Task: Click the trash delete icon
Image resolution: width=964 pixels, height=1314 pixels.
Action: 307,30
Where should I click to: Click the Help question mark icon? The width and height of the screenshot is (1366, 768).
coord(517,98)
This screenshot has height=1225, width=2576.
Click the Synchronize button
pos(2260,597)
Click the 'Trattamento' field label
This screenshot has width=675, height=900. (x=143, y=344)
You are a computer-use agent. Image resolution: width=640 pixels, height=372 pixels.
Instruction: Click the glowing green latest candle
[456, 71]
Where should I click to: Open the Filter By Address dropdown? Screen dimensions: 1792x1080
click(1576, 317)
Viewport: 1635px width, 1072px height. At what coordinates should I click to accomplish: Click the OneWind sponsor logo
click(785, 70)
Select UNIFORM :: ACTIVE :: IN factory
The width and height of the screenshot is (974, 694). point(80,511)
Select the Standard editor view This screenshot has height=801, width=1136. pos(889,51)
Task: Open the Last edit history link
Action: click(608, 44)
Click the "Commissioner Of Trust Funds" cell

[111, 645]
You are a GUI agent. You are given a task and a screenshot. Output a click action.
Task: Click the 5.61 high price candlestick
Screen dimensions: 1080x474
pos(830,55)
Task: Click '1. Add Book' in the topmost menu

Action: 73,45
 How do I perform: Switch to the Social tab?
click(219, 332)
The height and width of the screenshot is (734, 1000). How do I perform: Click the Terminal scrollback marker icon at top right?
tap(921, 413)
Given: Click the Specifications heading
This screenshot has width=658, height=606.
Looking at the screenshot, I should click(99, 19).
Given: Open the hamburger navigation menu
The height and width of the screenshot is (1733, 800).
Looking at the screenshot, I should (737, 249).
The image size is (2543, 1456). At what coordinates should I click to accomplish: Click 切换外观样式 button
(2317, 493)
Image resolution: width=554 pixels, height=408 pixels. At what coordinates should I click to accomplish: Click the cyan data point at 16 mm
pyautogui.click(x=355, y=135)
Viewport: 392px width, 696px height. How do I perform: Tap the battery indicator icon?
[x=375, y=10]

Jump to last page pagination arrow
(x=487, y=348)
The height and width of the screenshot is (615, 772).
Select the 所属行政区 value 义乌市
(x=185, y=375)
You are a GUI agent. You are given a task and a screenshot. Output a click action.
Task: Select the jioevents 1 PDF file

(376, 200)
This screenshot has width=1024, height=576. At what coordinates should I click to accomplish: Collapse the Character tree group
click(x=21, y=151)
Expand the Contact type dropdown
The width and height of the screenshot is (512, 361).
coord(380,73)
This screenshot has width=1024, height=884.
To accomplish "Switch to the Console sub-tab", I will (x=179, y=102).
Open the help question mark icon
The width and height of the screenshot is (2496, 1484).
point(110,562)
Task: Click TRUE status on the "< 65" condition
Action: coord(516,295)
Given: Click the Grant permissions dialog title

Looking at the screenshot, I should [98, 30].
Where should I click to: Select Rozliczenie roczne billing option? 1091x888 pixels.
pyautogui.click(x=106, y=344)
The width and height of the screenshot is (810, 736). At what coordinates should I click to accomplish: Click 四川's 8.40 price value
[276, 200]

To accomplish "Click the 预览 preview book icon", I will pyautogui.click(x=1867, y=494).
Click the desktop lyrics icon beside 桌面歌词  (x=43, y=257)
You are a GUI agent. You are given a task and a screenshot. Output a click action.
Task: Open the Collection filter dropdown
____
### TASK
Every record above is to be copied out exactly.

### WRITTEN ANSWER
Task: Click the trash delete icon
Image resolution: width=964 pixels, height=1314 pixels.
Action: 307,30
Where should I click to: Click the Help question mark icon? The width and height of the screenshot is (1366, 768).
coord(517,98)
This screenshot has height=1225, width=2576.
Click the Synchronize button
pos(2260,597)
Click the 'Trattamento' field label
This screenshot has width=675, height=900. (x=143, y=344)
You are a computer-use agent. Image resolution: width=640 pixels, height=372 pixels.
Instruction: Click the glowing green latest candle
[456, 71]
Where should I click to: Open the Filter By Address dropdown? Screen dimensions: 1792x1080
click(1576, 317)
Viewport: 1635px width, 1072px height. At what coordinates should I click to accomplish: Click the OneWind sponsor logo
click(785, 70)
Select UNIFORM :: ACTIVE :: IN factory
The width and height of the screenshot is (974, 694). point(80,511)
Select the Standard editor view This screenshot has height=801, width=1136. pos(889,51)
Task: Open the Last edit history link
Action: click(608, 44)
Click the "Commissioner Of Trust Funds" cell

[111, 645]
You are a GUI agent. You are given a task and a screenshot. Output a click action.
Task: Click the 5.61 high price candlestick
Screen dimensions: 1080x474
pos(830,55)
Task: Click '1. Add Book' in the topmost menu

Action: 73,45
 How do I perform: Switch to the Social tab?
click(219, 332)
The height and width of the screenshot is (734, 1000). How do I perform: Click the Terminal scrollback marker icon at top right?
tap(921, 413)
Given: Click the Specifications heading
This screenshot has width=658, height=606.
Looking at the screenshot, I should click(99, 19).
Given: Open the hamburger navigation menu
The height and width of the screenshot is (1733, 800).
Looking at the screenshot, I should (737, 249).
The image size is (2543, 1456). At what coordinates should I click to accomplish: Click 切换外观样式 button
(2317, 493)
Image resolution: width=554 pixels, height=408 pixels. At what coordinates should I click to accomplish: Click the cyan data point at 16 mm
pyautogui.click(x=355, y=135)
Viewport: 392px width, 696px height. How do I perform: Tap the battery indicator icon?
[x=375, y=10]

Jump to last page pagination arrow
(x=487, y=348)
The height and width of the screenshot is (615, 772).
Select the 所属行政区 value 义乌市
(x=185, y=375)
You are a GUI agent. You are given a task and a screenshot. Output a click action.
Task: Select the jioevents 1 PDF file

(376, 200)
This screenshot has width=1024, height=576. At what coordinates should I click to accomplish: Collapse the Character tree group
click(x=21, y=151)
Expand the Contact type dropdown
The width and height of the screenshot is (512, 361).
coord(380,73)
This screenshot has width=1024, height=884.
To accomplish "Switch to the Console sub-tab", I will (x=179, y=102).
Open the help question mark icon
The width and height of the screenshot is (2496, 1484).
point(110,562)
Task: Click TRUE status on the "< 65" condition
Action: coord(516,295)
Given: Click the Grant permissions dialog title

Looking at the screenshot, I should [98, 30].
Where should I click to: Select Rozliczenie roczne billing option? 1091x888 pixels.
pyautogui.click(x=106, y=344)
The width and height of the screenshot is (810, 736). At what coordinates should I click to accomplish: Click 四川's 8.40 price value
[276, 200]

To accomplish "Click the 预览 preview book icon", I will pyautogui.click(x=1867, y=494).
Click the desktop lyrics icon beside 桌面歌词  (x=43, y=257)
You are a GUI agent. You are given a task and a screenshot. Output a click action.
Task: Open the Collection filter dropdown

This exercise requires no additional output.